24. Implementation Phases
- Phase 1 – Control Plane Protocol: Transport abstraction layer
(ControlPlane interface + ControlPlaneHandler interface), UDS
implementation, container lifecycle, init/secret/config handshake,
heartbeat. Includes
choirctl init,choirctl agent init. - Phase 2 – Single-Lane Tool Loop: Structured tool calling, basic lock manager, tool execution pipeline, skill engine, built-in tools (fs, exec, search). Get deterministic base working.
- Phase 3 – Gateway & User Interface: Telegram gateway (multi-bot,
multi-DM, admin/regular permissions), DM binding, gateway commands,
.choirtmp/file transfer, TTS tool, email tools (SMTP + IMAP). - Phase 4 – TCP/HTTP Transport: HTTP implementation of the same ControlPlane interface, TLS support, lease-token-in-header auth. Validate that all RPC verbs work identically over both transports.
- Phase 5 – Core Lane Async: Add core lane execution, injection/ cancel workflow, event streaming.
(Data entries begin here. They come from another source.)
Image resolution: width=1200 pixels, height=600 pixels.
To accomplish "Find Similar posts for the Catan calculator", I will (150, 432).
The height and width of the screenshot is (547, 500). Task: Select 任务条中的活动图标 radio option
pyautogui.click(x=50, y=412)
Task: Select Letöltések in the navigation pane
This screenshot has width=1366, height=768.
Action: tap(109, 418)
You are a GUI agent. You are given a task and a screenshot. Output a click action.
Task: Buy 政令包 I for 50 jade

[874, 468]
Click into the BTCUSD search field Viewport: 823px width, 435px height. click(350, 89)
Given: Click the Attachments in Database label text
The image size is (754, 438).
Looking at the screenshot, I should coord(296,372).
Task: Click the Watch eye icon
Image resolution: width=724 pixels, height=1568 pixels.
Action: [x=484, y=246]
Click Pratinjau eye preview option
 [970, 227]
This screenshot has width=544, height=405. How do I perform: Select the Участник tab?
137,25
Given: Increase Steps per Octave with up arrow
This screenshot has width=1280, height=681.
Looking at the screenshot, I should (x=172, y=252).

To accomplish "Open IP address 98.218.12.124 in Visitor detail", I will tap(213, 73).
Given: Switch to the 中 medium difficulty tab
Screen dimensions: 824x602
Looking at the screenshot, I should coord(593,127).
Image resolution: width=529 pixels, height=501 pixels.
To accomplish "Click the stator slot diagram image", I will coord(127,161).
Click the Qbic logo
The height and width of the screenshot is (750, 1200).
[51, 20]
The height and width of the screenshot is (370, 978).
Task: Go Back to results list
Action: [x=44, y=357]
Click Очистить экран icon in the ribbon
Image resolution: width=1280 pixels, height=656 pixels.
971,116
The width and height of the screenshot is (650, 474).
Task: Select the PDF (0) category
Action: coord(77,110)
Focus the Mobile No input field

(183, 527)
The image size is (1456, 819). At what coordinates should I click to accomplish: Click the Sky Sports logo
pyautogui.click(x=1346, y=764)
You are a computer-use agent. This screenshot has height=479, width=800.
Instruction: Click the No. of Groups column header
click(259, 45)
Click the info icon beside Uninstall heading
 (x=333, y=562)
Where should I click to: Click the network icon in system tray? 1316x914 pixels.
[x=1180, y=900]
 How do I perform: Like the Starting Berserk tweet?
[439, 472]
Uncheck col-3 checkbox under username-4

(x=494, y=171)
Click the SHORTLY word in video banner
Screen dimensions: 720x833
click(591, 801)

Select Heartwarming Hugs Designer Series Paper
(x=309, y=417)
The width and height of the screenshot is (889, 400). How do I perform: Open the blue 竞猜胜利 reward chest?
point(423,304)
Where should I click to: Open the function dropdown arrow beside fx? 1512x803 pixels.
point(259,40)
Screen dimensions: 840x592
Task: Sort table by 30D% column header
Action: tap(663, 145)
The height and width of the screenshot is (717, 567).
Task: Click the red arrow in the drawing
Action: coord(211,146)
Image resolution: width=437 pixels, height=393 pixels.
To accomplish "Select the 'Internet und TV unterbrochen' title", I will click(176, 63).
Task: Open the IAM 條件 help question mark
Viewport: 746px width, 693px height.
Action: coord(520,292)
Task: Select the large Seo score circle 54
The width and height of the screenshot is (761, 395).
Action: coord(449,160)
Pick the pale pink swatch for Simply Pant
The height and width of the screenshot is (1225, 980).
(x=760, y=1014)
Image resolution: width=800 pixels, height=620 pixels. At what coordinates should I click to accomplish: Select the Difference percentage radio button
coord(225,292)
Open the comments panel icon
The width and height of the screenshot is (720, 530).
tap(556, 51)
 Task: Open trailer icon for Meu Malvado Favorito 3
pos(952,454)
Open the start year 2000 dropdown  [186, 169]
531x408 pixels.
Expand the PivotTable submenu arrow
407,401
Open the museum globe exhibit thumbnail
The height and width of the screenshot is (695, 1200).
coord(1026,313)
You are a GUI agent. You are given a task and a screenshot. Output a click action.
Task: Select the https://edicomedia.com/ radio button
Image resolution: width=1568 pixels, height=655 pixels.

Test heavily.
- Phase 6 – Crash Recovery: Heartbeat replication, ack protocol, snapshot creation, recovery handshake.
- Phase 7 – Memory Integration: Postgres/pgvector schema, per-agent schema isolation, embedding pipeline, hybrid search, memory compaction.
- Phase 8 – Self-Evolution & Hardening: Approval workflows, self-evolution pipeline (tool-builder/skill-builder skills, repo proposal flow), structured logging and archiving, observability instrumentation, security hardening.